With the beginning of Operation Barbarossa in June 1941, Fradkin served with the Separate [Guarding] Battalion of the Institute for Communications and Secret Technology, which was located in the vicinity of Moscow. Such a type of service was undoubtedly a relatively safe post in wartime, but this service came to an end in 1943. Fradkin was then sent to a school for subaltern officers in the infantry (the studies at this school were so intensive that they slept [only] four hours a day, Fradkin recalled after the war). Upon graduation from the course, Emil was promoted to the rank of second lieutenant and assigned to be a platoon commander on the 1st Ukrainian Front. In the fall of 1943 he took part in the Red Army's attempt to force the Dnieper River near Velikii Bukrin (at the so-called Bukrin bridgehead), one of the most bloody operations of the war. He recalled that he crossed the Dnieper River on a wooden door that he had torn off an abandoned peasant house. On the western bank of Dnieper, during an infantry attack of his platoon, he was wounded in the chest. Fradkin's first injury was more severe than the second one, more than half a year later. When the Soviet attack had failed, Fradkin realized that he was in enemy territory and might well be captured by the Germans. If so, as a Jew he would be killed immediately. A fellow soldier kept him from committing suicide, shouting "Second Lieutenant, what are you doing?" and grabbing Emil's hand, which was holding a pistol to his temple. When the Soviets launched a second, this time successful, attack Fradkin was removed from the battlefield. Later, in hospital, he understood only one phrase that was pronounced by his doctor: "A lethal end is probable." However, Fradkin survived, although he lost part of one of his lungs.
After being released from the hospital, Fradkin was sent to the 3rd Belorussian Front, where he was assigned to be part of the "tank drops," units of infantry soldiers who rode into an attack on tanks and then dismounted to fight on foot in the final phase of the assault. The chances of surviving such an operation were minimal. With his regiment, Fradkin participated in Operation Bagration, by which the Soviets recaptured Belorussia. He was wounded seriously in the right hand near Pohost, in Polesia in the summer of 1944 and could no longer fire a rifle. Consequently, after he left the hospital, he was released from the Red Army.
Fradkin was awarded the medal For the Victory over Fascist Germany and the Order of the Red Star.
In the fall of 1944 Emil Fradkin enrolled in the faculty of history of the Leningrad University. He recalled that during the first months of his studies, he often fell asleep during lectures and seminars. As when he had been an infantryman, he could not avoid sleeping while he was sitting rather than marching ahead with his kitbag and weapons or digging a trench. Other former frontline soldiers behaved similarly in the classroom.
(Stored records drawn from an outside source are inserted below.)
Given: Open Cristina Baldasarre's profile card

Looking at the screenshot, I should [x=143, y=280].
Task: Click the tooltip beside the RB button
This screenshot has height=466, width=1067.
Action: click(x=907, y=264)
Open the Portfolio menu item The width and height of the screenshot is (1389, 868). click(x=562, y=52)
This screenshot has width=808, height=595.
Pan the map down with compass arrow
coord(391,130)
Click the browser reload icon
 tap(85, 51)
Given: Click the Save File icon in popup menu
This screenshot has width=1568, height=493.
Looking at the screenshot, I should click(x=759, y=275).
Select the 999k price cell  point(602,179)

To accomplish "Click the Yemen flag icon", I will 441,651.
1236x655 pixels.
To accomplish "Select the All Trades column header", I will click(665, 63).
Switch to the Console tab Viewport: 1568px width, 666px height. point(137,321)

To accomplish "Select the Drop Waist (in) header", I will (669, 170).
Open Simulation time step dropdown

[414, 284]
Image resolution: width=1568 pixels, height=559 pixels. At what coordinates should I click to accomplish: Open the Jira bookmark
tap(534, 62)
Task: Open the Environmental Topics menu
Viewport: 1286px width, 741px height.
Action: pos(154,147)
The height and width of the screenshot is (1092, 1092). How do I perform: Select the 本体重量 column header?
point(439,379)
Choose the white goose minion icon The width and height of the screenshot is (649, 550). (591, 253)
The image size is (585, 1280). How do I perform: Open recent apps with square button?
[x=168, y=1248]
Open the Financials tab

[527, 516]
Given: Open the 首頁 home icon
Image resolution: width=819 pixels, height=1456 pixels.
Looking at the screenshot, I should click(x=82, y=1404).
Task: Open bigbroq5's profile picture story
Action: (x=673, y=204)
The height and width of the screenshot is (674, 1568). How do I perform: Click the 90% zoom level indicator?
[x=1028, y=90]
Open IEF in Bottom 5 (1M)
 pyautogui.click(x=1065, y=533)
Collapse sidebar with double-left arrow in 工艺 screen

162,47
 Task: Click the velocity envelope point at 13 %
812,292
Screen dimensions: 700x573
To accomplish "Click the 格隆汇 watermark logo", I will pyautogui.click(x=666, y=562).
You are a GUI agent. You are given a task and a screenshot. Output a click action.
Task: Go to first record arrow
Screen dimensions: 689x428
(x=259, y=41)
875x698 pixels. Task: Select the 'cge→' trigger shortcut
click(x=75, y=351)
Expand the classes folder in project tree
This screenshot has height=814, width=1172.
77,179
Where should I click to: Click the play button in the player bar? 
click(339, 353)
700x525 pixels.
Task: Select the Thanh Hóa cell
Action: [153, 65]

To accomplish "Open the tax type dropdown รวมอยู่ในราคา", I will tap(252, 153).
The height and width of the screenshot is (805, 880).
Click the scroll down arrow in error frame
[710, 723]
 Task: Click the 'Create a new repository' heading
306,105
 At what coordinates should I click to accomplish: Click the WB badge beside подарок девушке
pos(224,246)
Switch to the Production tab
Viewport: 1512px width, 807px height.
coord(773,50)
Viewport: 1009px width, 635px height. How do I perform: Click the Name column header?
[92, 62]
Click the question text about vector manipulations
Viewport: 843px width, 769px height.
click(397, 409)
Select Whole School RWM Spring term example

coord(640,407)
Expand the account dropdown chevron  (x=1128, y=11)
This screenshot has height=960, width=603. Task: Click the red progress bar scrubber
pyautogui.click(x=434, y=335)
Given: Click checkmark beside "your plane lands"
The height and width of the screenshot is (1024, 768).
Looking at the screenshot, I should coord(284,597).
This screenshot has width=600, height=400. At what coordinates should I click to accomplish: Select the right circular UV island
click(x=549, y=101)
Both during the war and after, Fradkin was easily identified by non-Jews as a Jew – both because of his name and because of his classic "Semitic" appearance. He stated that he encountered antisemitism on the frontlines only once.1 However, during the Stalinist anti-Jewish campaign of the late 1940s he suffered a serious antisemitic insult. When he was studying at the university, the idealistic young Fradkin applied to join the Communist Party. The head of the commission looked at his autobiography and said: “Fradkin, were you indeed wounded in the chest? Or, rather, in the back, I suppose.” This was a rude allusion to the cliché that the Jews used to run away from the battlefield and, thus, could be wounded only in the back. Upon hearing this, Fradkin's first impulse was to pick up a heavy paperweight from the desk and to throw it at the head of the commission. He refrained from doing so but never again applied to join the Party and never regretted being identified as "a non-Party member."
After the war Fradkin was an archeologist who specialized in the Upper Paleolithic period. He died in Leningrad, in 1984 of lung cancer. He could not be operated on since he had only one healthy lung after his first war injury.
[Based on the drafts of memoirs that Emil Fradkin left behind after his death, as well as on conversations with him.]
- 1. In various conversations Fradkin cited the insulting words of a staff major in different ways; it makes no sense to quote them here. He noted that this major later became his friend.